Sophie realised achieving her dream might not be as easy as she thought; “This all costs a fortune at my own expense and with a month's processing time and no guarantee of a visa at the end. If I do not get it, the cost will have been far greater than everything I've earned throughout the pandemic.”




If an employer wants to recruit a seasonal worker to a country like France they will have to;

  1. Advertise for 8 weeks in France and show proof that no French person can fill this role

  2. Apply for a work permit (a 17 page document) this usually can take up to 2 months however due to the number of applications it will likely take longer.

  3. The member of staff must then go in person to the French embassy to apply for a visa before they can enter the country. Note. At any point in this process the application for that individual can be rejected.

These rules will differ between each member state."



Sophie’s potential employers' approach shows they do not want to deal with the challenging documentation required to employ just one person and asked Sophie to take on the responsibility herself. When larger companies must repeat this application process for their 100+ seasonal workers and apply for any required work permits this will become unmanageable for them. Then after completing all the required documentation there is no guarantee that a visa will be issued. So after all this uncertainty it is not surprising employers are beginning to look elsewhere.
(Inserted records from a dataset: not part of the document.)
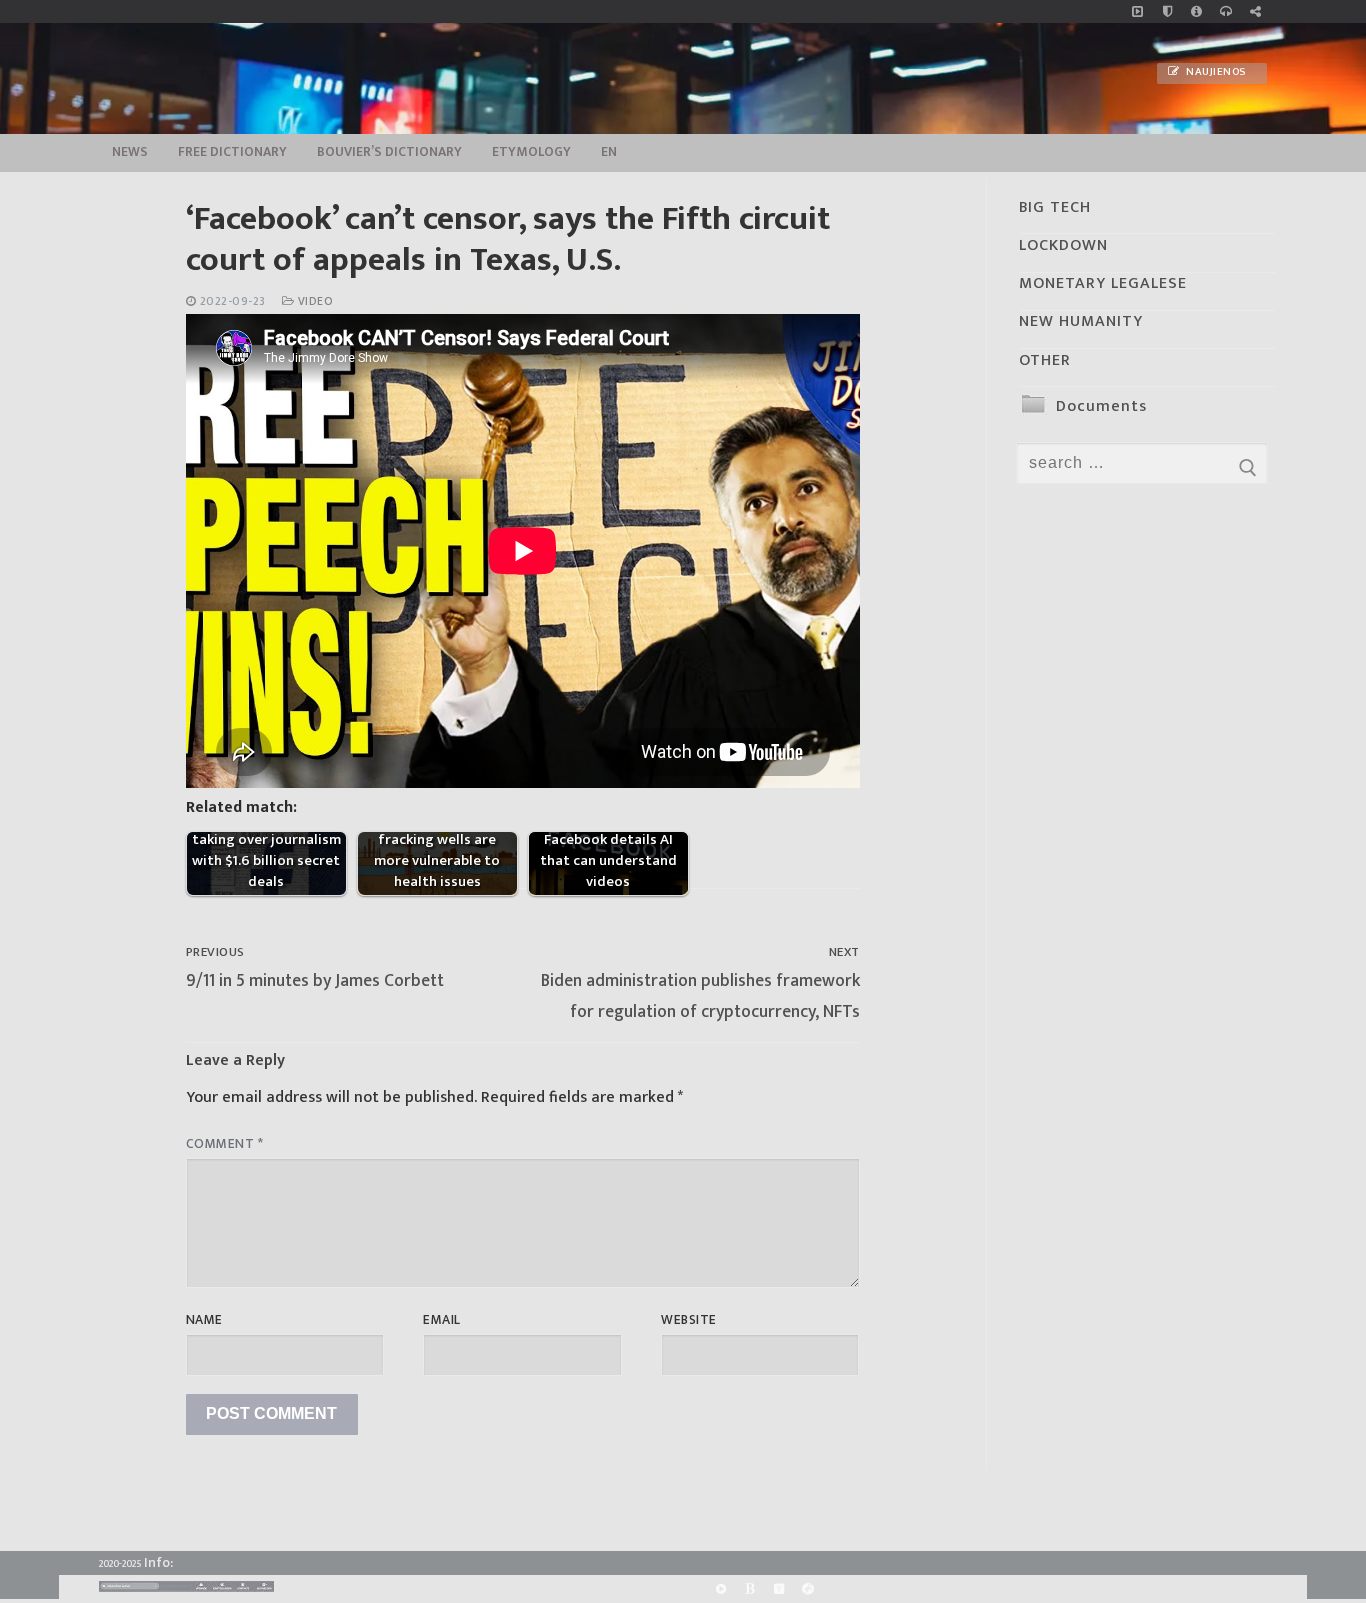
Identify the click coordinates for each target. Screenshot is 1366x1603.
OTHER (1045, 360)
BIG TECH (1055, 207)
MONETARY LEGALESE (1103, 283)
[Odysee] (808, 1589)
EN (609, 152)
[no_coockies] (1167, 11)
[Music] (1137, 11)
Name (204, 1320)
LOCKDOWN (1063, 245)
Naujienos (1215, 72)
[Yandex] (778, 1589)
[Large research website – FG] (1255, 11)
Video (313, 301)
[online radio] (1225, 11)
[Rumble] (720, 1589)
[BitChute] (749, 1589)
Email (442, 1320)
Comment (225, 1144)
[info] (1196, 11)
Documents (1101, 406)
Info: (158, 1562)
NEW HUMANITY (1081, 321)
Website (689, 1320)
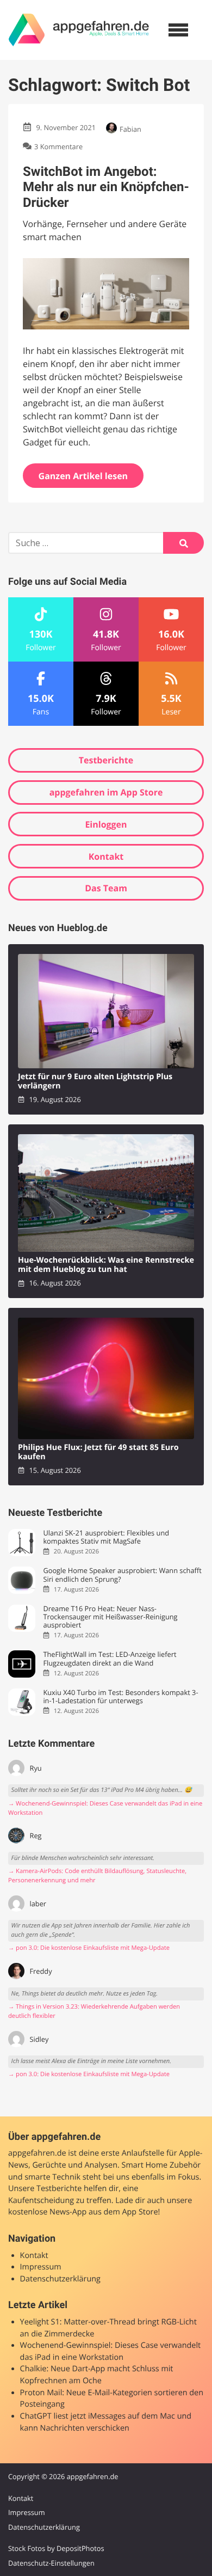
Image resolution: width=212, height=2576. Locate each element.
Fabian (130, 129)
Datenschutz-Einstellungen (51, 2563)
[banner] (78, 30)
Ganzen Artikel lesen (83, 476)
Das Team (106, 888)
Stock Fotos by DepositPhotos (56, 2548)
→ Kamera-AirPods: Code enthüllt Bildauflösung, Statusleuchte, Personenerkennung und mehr (97, 1875)
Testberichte (106, 760)
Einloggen (106, 824)
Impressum (40, 2267)
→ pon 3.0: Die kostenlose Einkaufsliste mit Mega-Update (89, 1948)
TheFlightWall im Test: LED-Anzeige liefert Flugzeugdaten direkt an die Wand (109, 1658)
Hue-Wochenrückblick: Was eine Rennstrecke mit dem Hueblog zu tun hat (106, 1265)
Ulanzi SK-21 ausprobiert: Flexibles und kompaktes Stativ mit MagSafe (106, 1537)
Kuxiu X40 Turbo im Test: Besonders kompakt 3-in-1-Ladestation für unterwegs (120, 1696)
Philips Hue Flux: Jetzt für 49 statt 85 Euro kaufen (98, 1452)
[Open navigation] (178, 30)
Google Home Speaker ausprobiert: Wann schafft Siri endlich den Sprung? (122, 1575)
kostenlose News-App (47, 2212)
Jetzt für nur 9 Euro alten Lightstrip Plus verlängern (95, 1081)
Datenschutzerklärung (60, 2279)
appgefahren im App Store (106, 792)
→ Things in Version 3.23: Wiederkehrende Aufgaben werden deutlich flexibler (94, 2011)
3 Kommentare (58, 146)
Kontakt (106, 856)
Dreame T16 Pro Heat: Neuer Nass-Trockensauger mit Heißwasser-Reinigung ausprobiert (110, 1617)
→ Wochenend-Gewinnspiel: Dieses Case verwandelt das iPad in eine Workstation (105, 1808)
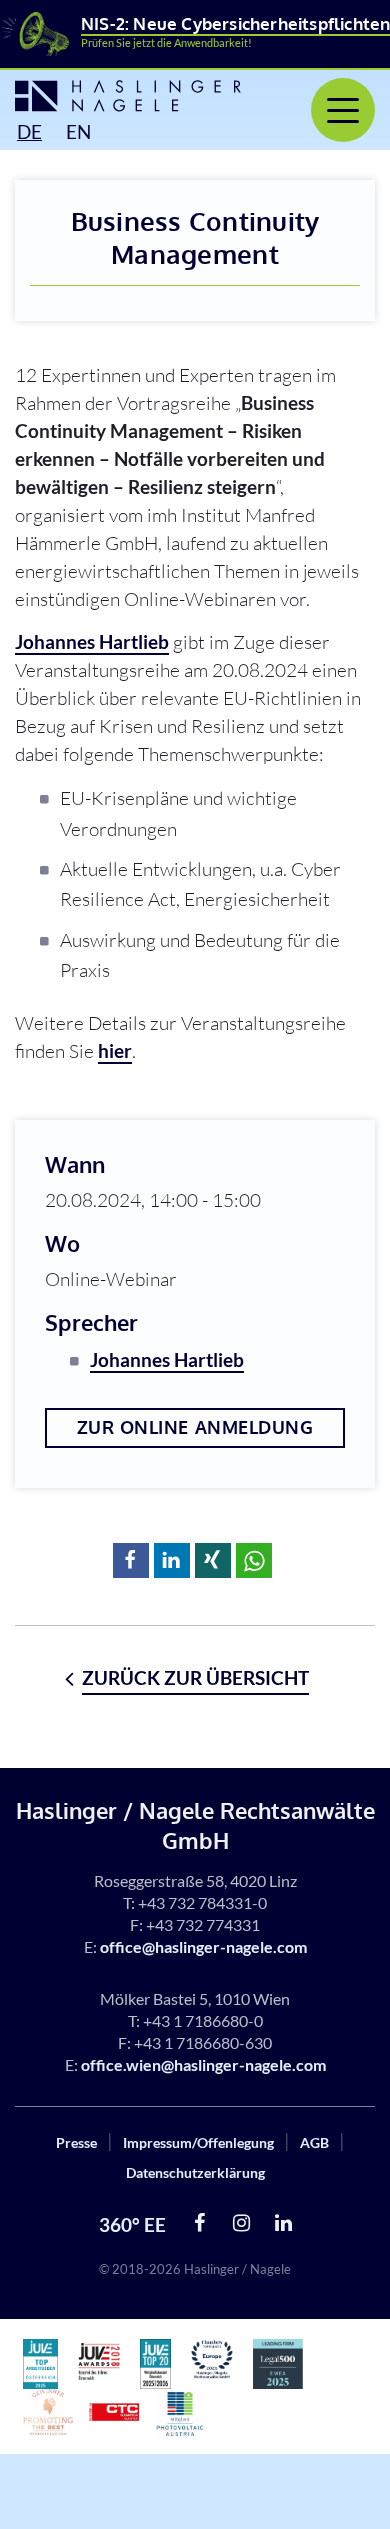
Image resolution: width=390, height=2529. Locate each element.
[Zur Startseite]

The outbound travel industry is one of many that has been severely impacted because of the pandemic, this has seen many companies struggling to make ends meet and inevitably some operators have had to shut up shop. The challenges they now face from the pandemic combined with the end of free movement of labour will no doubt lead to further contraction in the travel industry and an inevitable increase in prices for holiday makers.


The days of seeing smiling happy British seasonal workers in your holiday resorts around Europe may be becoming a thing of the past and the 25,000 people employed by this sector are faced with unemployment in an already unprecedented challenging time for those in the hospitality sector.